-- Records to use follows --
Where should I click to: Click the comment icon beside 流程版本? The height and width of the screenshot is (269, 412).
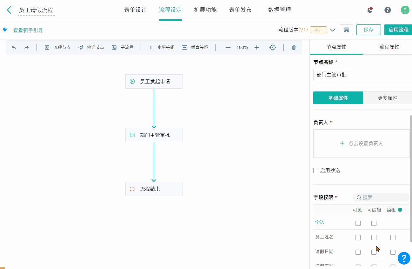tap(346, 30)
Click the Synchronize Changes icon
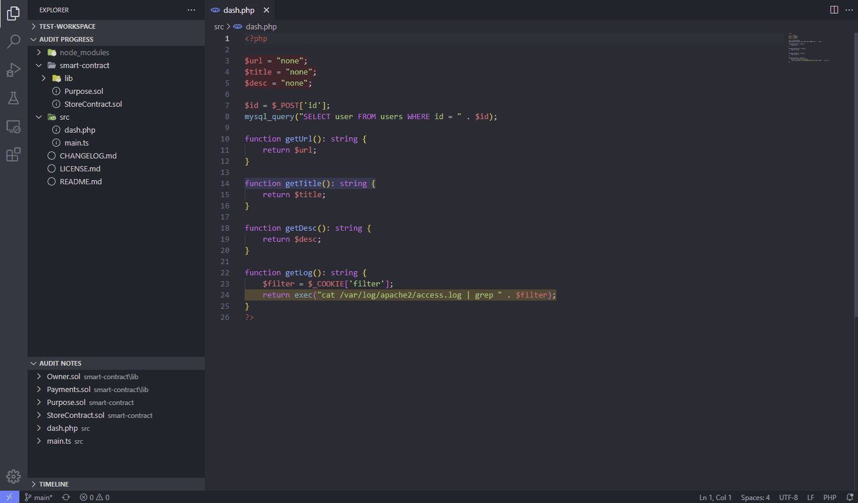 point(66,497)
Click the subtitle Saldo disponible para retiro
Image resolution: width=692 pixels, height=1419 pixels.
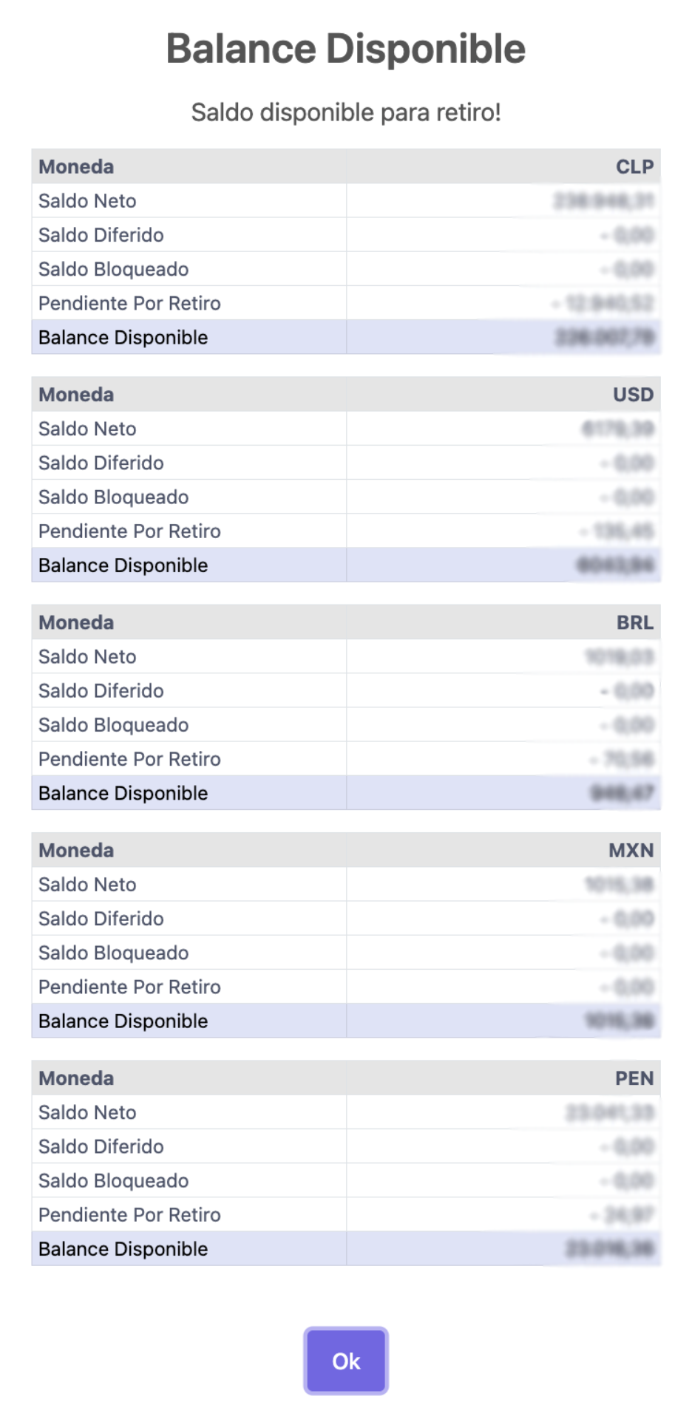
-- Records to use concluded --
What the task requires — Pictures aren't part of the copy; return each record above exactly.

Answer section —
Where should I click to: Click the comment icon beside 流程版本? The height and width of the screenshot is (269, 412).
tap(346, 30)
Click the Synchronize Changes icon
 point(66,497)
Click the subtitle Saldo disponible para retiro
Image resolution: width=692 pixels, height=1419 pixels.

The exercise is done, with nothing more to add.